In 1948, the world looked on as the Jews returned to Zion ? the Jewish people emerging from the ashes of the Holocaust, back in their own land. What would they create?

Facing repeated attacks, the citizens of the young state spent most of their waking hours worrying about survival. And when there was time to come up for air, they had to build a country: roads, schools, infrastructure and institutions. Who had time to think about a higher national purpose? It was enough to know that Israel would be a place of refuge for Jews around the world if another holocaust threatened.

Modern Zionism saw Israel as a safe haven from anti-Semitism. Today that safe haven no longer exists. Who could imagine that the next threat of the destruction of millions of Jews would actually occur within the borders of Israel?

Purpose

But Israel was meant to be something much more than an escape hatch. It was meant to be the springboard from which the Jewish people would carry out its destiny.

Jews around the globe must ask ourselves: Have we so lost track of Israel's purpose that Israel will be taken away from us? Have we so squandered our opportunity to build a Jewish homeland that we will end up losing that land? Elie Wiesel compared modern Jewry to a messenger that was hit on the head and knocked out. When he woke up, he couldn't remember the message, who had sent him, to whom he had been sent, nor the very fact of his being a messenger.

Perhaps we have lost sight of the very ness of our destiny. Judaism is much more than a religion, much more than a national identity. It is to be a light unto the nations, to repair the world, and to be a source of blessing to humanity. And this is to come about by the Jews living according to their tradition in their ancestral land, the Land of Israel.

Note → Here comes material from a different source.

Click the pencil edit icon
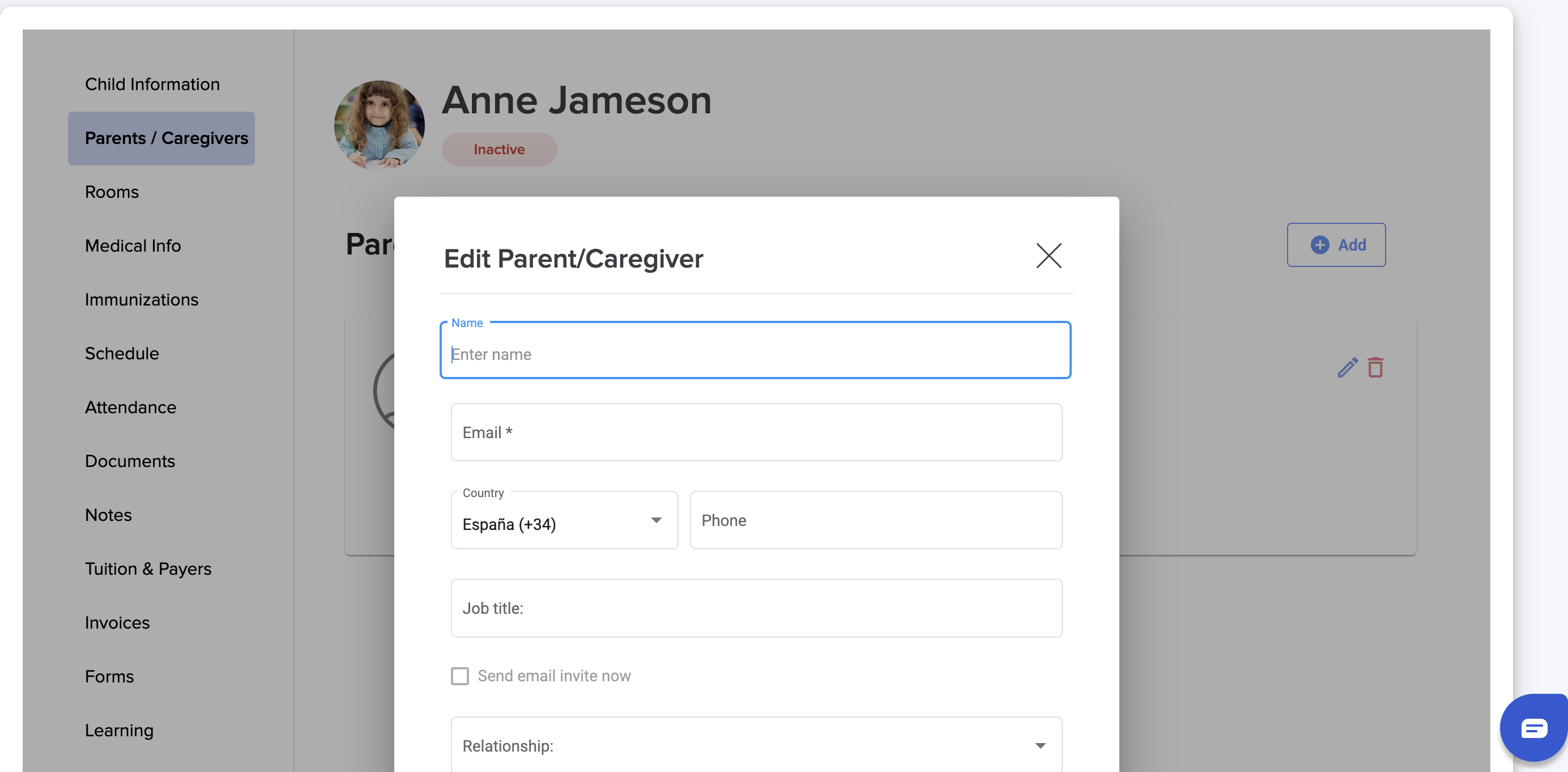The image size is (1568, 772). [1347, 367]
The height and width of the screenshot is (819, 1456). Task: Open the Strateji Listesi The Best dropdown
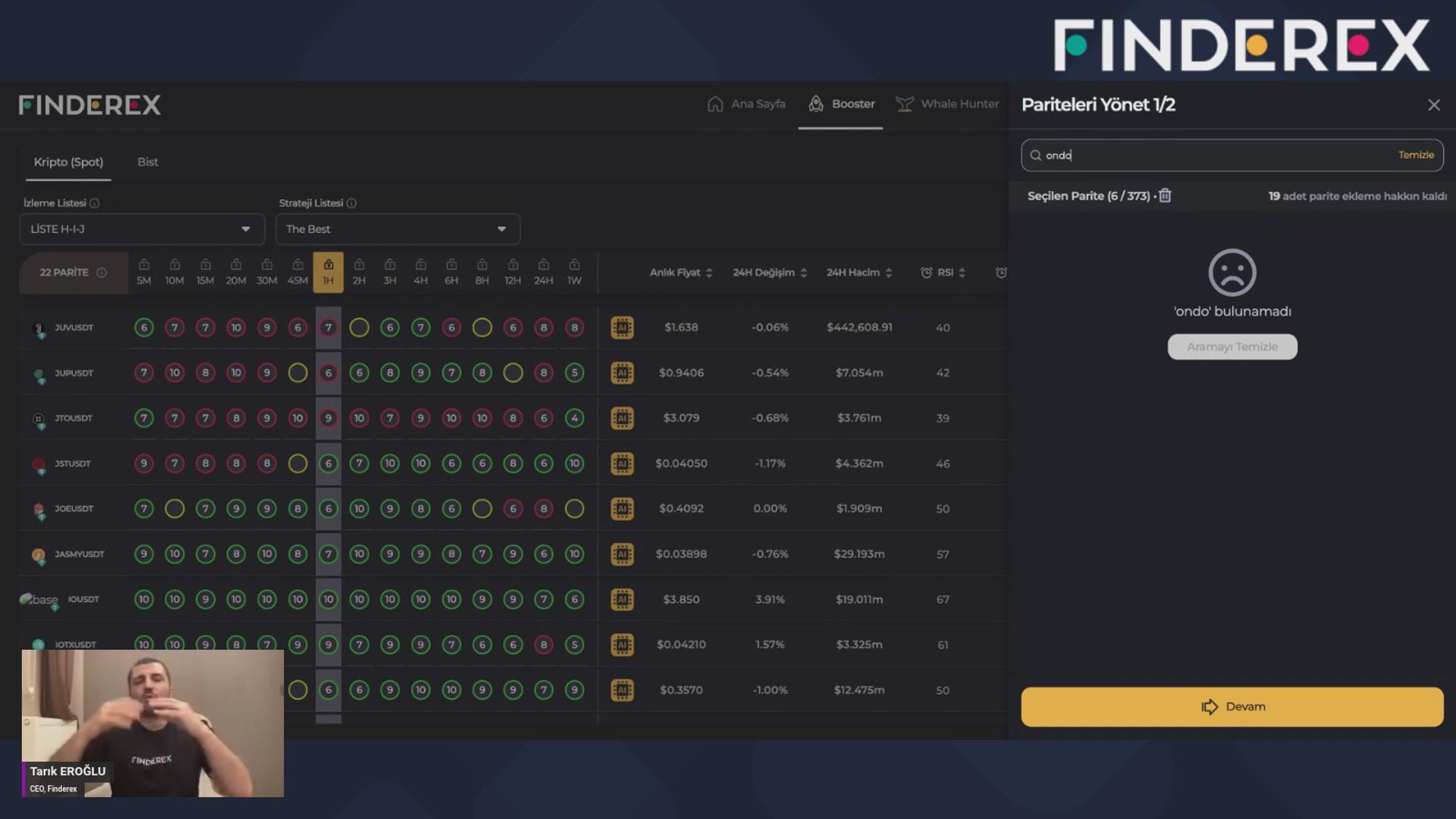(397, 229)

How can the tiny Jewish nation be a catalyst for world repair? Christian scholar and historian Paul Johnson wrote in his bestseller, "History of the Jews":

One way of summing up 4,000 years of Jewish history is to ask ourselves, what would have happened to the human race if Abraham had not been a man of great sagacity; or if he had stayed in Ur and kept his higher notions to himself, and no specific Jewish people had come into being. Certainly the world without the Jews would have been a radically different place.

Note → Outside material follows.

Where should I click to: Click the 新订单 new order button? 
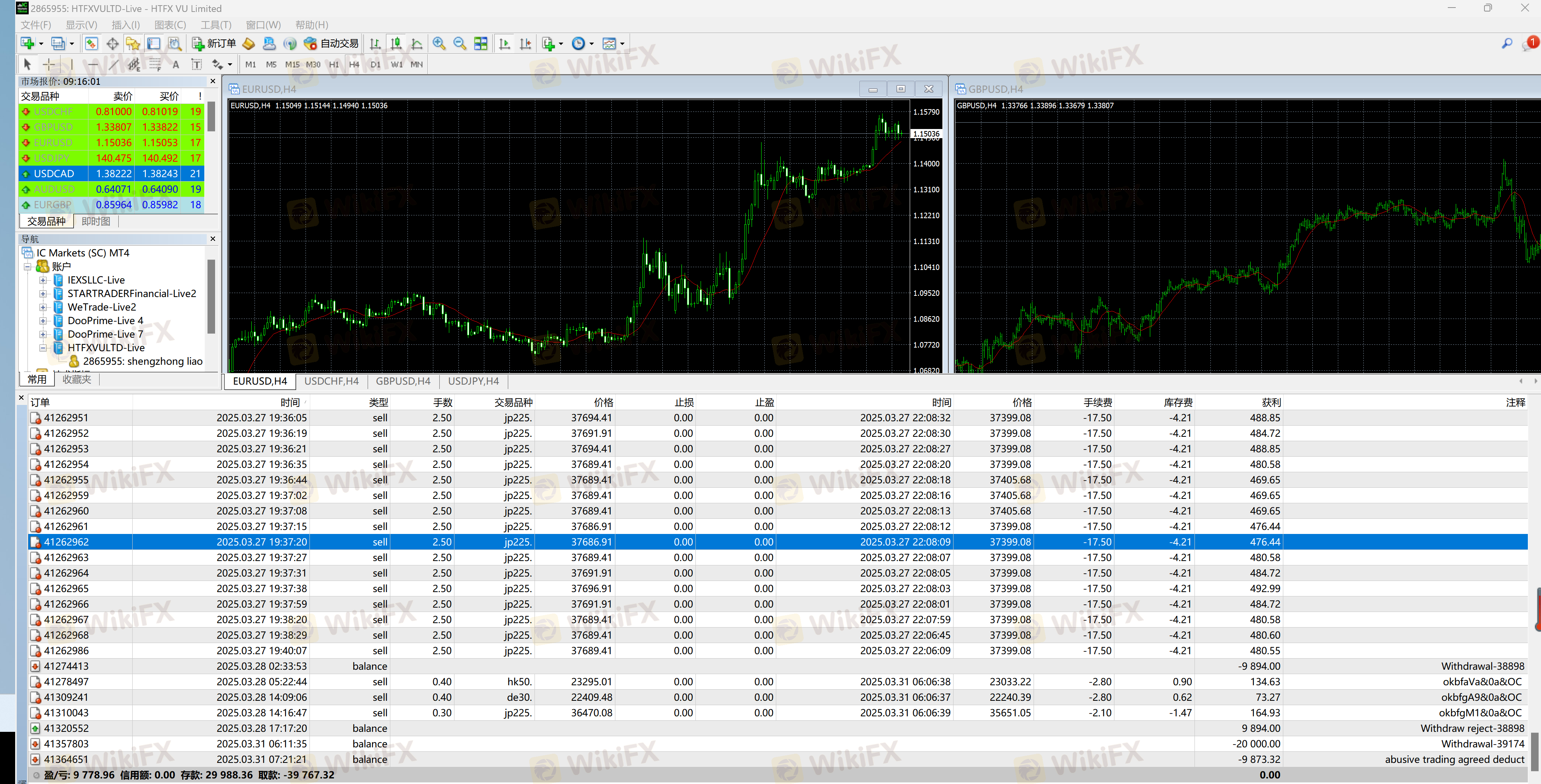pos(214,44)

All the great conceptual discoveries of the intellect seem obvious and inescapable once they have been revealed, but it requires a special genius to formulate them for the first time. The Jews had this gift. To them we owe the ideas of equality before the law, both divine and human; of the sanctity of life and the dignity of the human person; of the individual conscience, and so of personal redemption; of the collective conscience, and so of social responsibility; of peace as an abstract ideal, and love as the foundation of justice; and many other items which constitute the basic moral furniture of the human mind.

Imagine a country whose moral fabric was so woven with those values that you could palpably feel them when first setting foot on its land. Imagine an economy, a social and health system that derived from and breathed those commitments. Imagine an educational and legal system built on this moral foundation. Imagine a nation that took upon itself the fulfillment of a 4,000-year-old covenant to be a light unto the nations.

We have always been a people with boundless faith and hope in the future. We believed in our purpose even when exiled from one country to another. We suffered cruelty and abandonment even as we continued to teach the world about a loving God. We strove to bring goodness to the world, thereby becoming the target of the world's greatest evil. What will be the end of the murderous situation in the Middle East? It will surely not end until we heed its message, a message that is calling out to each and every concerned Jew. Whether in Israel or in the Diaspora, whether Jewishly knowledgeable or Jewishly unschooled, whether religious or not ? this is a wake up call to reexamine our ties to our people. To reaffirm our Jewish identity and divine mission.

Just as our enemies have never differentiated between Jews, so too must we make no exceptions. Wake up! We're all in this together.